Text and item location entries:
※

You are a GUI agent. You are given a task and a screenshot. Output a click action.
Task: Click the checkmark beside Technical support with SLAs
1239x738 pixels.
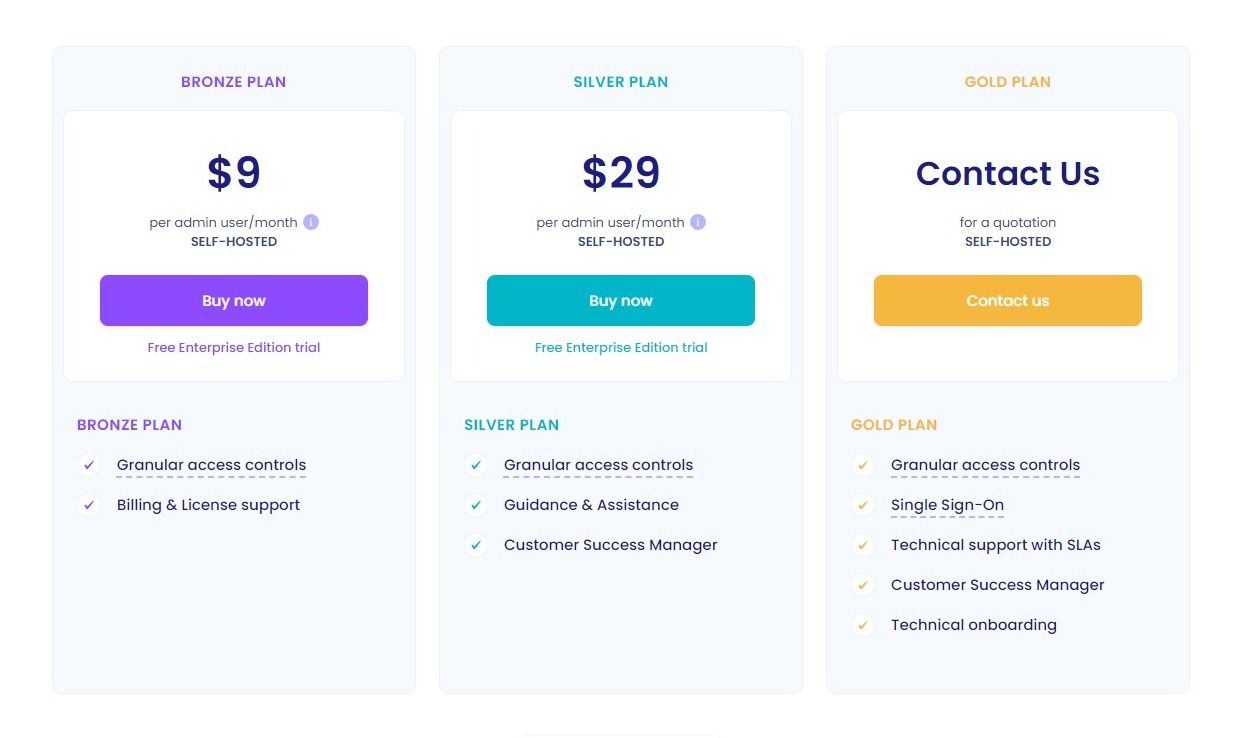coord(863,545)
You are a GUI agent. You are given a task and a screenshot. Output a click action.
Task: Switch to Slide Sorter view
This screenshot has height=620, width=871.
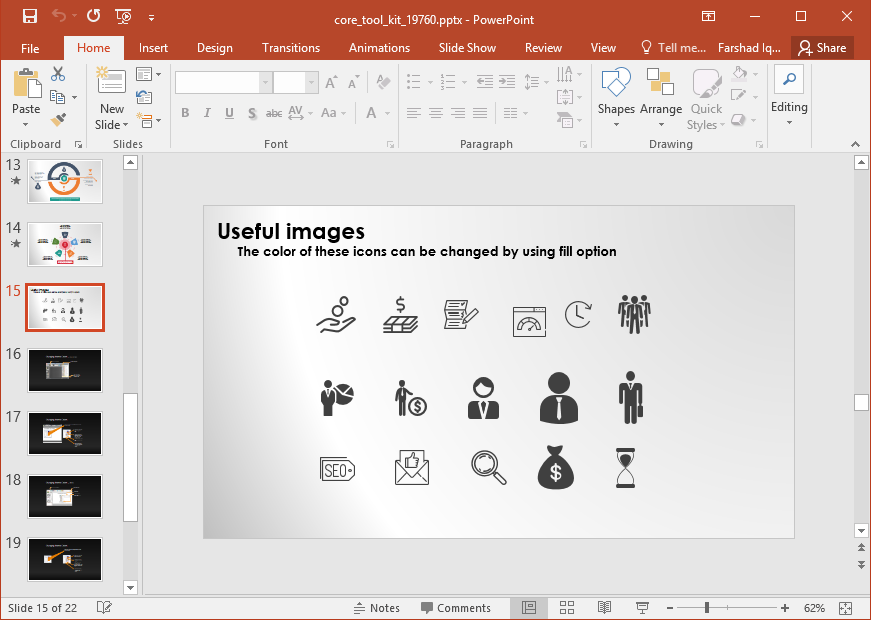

※

Render the data above as a Markdown table with the columns Row and Line, numbering each non-blank line in order and omitting the pictures.

| Row | Line |
|---|---|
| 1 | You are a GUI agent. You are given a task and a screenshot. Output a click action. |
| 2 | Task: Click the checkmark beside Technical support with SLAs |
| 3 | 1239x738 pixels. |
| 4 | coord(863,545) |
| 5 | You are a GUI agent. You are given a task and a screenshot. Output a click action. |
| 6 | Task: Switch to Slide Sorter view |
| 7 | This screenshot has height=620, width=871. |